Dataset records |
--- --- ---
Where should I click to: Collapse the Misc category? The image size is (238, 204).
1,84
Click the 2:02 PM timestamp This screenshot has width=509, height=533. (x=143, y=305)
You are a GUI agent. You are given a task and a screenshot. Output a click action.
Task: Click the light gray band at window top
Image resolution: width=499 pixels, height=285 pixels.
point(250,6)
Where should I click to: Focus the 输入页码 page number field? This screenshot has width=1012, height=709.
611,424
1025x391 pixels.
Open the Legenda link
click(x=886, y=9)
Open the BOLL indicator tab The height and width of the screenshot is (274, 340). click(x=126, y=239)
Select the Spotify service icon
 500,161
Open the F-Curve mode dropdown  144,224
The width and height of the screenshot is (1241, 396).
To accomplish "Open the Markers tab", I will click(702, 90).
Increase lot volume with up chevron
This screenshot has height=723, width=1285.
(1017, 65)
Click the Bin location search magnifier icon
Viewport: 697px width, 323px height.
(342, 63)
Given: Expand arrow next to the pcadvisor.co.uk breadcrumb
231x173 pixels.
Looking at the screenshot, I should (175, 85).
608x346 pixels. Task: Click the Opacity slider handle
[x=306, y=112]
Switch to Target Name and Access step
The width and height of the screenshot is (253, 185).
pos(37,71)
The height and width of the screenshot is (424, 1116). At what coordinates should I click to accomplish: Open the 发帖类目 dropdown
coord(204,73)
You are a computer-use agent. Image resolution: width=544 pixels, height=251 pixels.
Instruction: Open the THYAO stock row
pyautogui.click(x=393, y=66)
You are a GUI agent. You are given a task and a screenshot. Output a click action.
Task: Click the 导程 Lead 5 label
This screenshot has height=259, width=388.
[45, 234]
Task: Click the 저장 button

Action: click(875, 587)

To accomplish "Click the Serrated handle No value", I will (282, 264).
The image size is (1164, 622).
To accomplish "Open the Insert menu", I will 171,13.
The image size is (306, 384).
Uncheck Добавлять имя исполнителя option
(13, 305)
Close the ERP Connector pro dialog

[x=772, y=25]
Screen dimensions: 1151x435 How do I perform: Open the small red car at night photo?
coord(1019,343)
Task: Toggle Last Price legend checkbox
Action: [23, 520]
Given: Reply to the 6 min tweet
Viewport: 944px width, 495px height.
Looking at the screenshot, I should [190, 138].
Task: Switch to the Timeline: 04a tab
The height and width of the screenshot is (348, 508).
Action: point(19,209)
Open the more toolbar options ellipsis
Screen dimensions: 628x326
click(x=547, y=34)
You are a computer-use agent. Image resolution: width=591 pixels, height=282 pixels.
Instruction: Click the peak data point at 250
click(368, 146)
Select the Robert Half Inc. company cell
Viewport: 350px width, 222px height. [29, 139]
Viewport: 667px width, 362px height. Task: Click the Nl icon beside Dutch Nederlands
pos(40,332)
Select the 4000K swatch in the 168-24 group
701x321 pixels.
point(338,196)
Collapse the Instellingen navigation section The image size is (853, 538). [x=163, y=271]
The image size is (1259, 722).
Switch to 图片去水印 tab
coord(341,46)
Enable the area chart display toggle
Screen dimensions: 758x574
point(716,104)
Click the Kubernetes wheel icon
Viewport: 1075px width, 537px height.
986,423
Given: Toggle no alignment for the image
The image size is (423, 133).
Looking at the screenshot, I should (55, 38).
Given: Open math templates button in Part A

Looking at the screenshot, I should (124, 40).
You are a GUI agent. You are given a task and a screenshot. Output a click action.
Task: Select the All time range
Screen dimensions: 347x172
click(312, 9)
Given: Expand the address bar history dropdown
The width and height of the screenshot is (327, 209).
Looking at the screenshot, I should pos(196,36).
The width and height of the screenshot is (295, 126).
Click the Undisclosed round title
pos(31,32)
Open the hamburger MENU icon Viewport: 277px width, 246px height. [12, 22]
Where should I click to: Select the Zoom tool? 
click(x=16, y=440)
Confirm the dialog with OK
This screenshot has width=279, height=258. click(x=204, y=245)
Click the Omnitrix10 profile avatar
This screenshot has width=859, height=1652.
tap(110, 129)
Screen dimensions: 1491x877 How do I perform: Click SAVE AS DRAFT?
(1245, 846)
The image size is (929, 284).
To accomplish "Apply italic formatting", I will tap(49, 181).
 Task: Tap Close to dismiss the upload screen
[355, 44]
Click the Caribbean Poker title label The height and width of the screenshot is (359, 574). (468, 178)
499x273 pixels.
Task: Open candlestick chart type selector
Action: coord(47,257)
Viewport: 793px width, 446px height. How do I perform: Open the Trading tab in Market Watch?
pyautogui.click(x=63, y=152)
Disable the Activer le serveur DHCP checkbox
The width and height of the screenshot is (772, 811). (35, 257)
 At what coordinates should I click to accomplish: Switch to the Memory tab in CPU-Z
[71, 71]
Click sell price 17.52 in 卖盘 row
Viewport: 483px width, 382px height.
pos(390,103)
--- --- ---
About this exercise |
Give the material above again in its entirety, exactly as it appears.

Exercise solution |
Where should I click to: Collapse the Misc category? The image size is (238, 204).
1,84
Click the 2:02 PM timestamp This screenshot has width=509, height=533. (x=143, y=305)
You are a GUI agent. You are given a task and a screenshot. Output a click action.
Task: Click the light gray band at window top
Image resolution: width=499 pixels, height=285 pixels.
point(250,6)
Where should I click to: Focus the 输入页码 page number field? This screenshot has width=1012, height=709.
611,424
1025x391 pixels.
Open the Legenda link
click(x=886, y=9)
Open the BOLL indicator tab The height and width of the screenshot is (274, 340). click(x=126, y=239)
Select the Spotify service icon
 500,161
Open the F-Curve mode dropdown  144,224
The width and height of the screenshot is (1241, 396).
To accomplish "Open the Markers tab", I will click(702, 90).
Increase lot volume with up chevron
This screenshot has height=723, width=1285.
(1017, 65)
Click the Bin location search magnifier icon
Viewport: 697px width, 323px height.
(342, 63)
Given: Expand arrow next to the pcadvisor.co.uk breadcrumb
231x173 pixels.
Looking at the screenshot, I should (175, 85).
608x346 pixels. Task: Click the Opacity slider handle
[x=306, y=112]
Switch to Target Name and Access step
The width and height of the screenshot is (253, 185).
pos(37,71)
The height and width of the screenshot is (424, 1116). At what coordinates should I click to accomplish: Open the 发帖类目 dropdown
coord(204,73)
You are a computer-use agent. Image resolution: width=544 pixels, height=251 pixels.
Instruction: Open the THYAO stock row
pyautogui.click(x=393, y=66)
You are a GUI agent. You are given a task and a screenshot. Output a click action.
Task: Click the 导程 Lead 5 label
This screenshot has height=259, width=388.
[45, 234]
Task: Click the 저장 button

Action: click(875, 587)

To accomplish "Click the Serrated handle No value", I will (282, 264).
The image size is (1164, 622).
To accomplish "Open the Insert menu", I will 171,13.
The image size is (306, 384).
Uncheck Добавлять имя исполнителя option
(13, 305)
Close the ERP Connector pro dialog

[x=772, y=25]
Screen dimensions: 1151x435 How do I perform: Open the small red car at night photo?
coord(1019,343)
Task: Toggle Last Price legend checkbox
Action: [23, 520]
Given: Reply to the 6 min tweet
Viewport: 944px width, 495px height.
Looking at the screenshot, I should [190, 138].
Task: Switch to the Timeline: 04a tab
The height and width of the screenshot is (348, 508).
Action: point(19,209)
Open the more toolbar options ellipsis
Screen dimensions: 628x326
click(x=547, y=34)
You are a computer-use agent. Image resolution: width=591 pixels, height=282 pixels.
Instruction: Click the peak data point at 250
click(368, 146)
Select the Robert Half Inc. company cell
Viewport: 350px width, 222px height. [29, 139]
Viewport: 667px width, 362px height. Task: Click the Nl icon beside Dutch Nederlands
pos(40,332)
Select the 4000K swatch in the 168-24 group
701x321 pixels.
point(338,196)
Collapse the Instellingen navigation section The image size is (853, 538). [x=163, y=271]
The image size is (1259, 722).
Switch to 图片去水印 tab
coord(341,46)
Enable the area chart display toggle
Screen dimensions: 758x574
point(716,104)
Click the Kubernetes wheel icon
Viewport: 1075px width, 537px height.
986,423
Given: Toggle no alignment for the image
The image size is (423, 133).
Looking at the screenshot, I should (55, 38).
Given: Open math templates button in Part A

Looking at the screenshot, I should (124, 40).
You are a GUI agent. You are given a task and a screenshot. Output a click action.
Task: Select the All time range
Screen dimensions: 347x172
click(312, 9)
Given: Expand the address bar history dropdown
The width and height of the screenshot is (327, 209).
Looking at the screenshot, I should pos(196,36).
The width and height of the screenshot is (295, 126).
Click the Undisclosed round title
pos(31,32)
Open the hamburger MENU icon Viewport: 277px width, 246px height. [12, 22]
Where should I click to: Select the Zoom tool? 
click(x=16, y=440)
Confirm the dialog with OK
This screenshot has width=279, height=258. click(x=204, y=245)
Click the Omnitrix10 profile avatar
This screenshot has width=859, height=1652.
tap(110, 129)
Screen dimensions: 1491x877 How do I perform: Click SAVE AS DRAFT?
(1245, 846)
The image size is (929, 284).
To accomplish "Apply italic formatting", I will tap(49, 181).
 Task: Tap Close to dismiss the upload screen
[355, 44]
Click the Caribbean Poker title label The height and width of the screenshot is (359, 574). (468, 178)
499x273 pixels.
Task: Open candlestick chart type selector
Action: coord(47,257)
Viewport: 793px width, 446px height. How do I perform: Open the Trading tab in Market Watch?
pyautogui.click(x=63, y=152)
Disable the Activer le serveur DHCP checkbox
The width and height of the screenshot is (772, 811). (35, 257)
 At what coordinates should I click to accomplish: Switch to the Memory tab in CPU-Z
[71, 71]
Click sell price 17.52 in 卖盘 row
Viewport: 483px width, 382px height.
pos(390,103)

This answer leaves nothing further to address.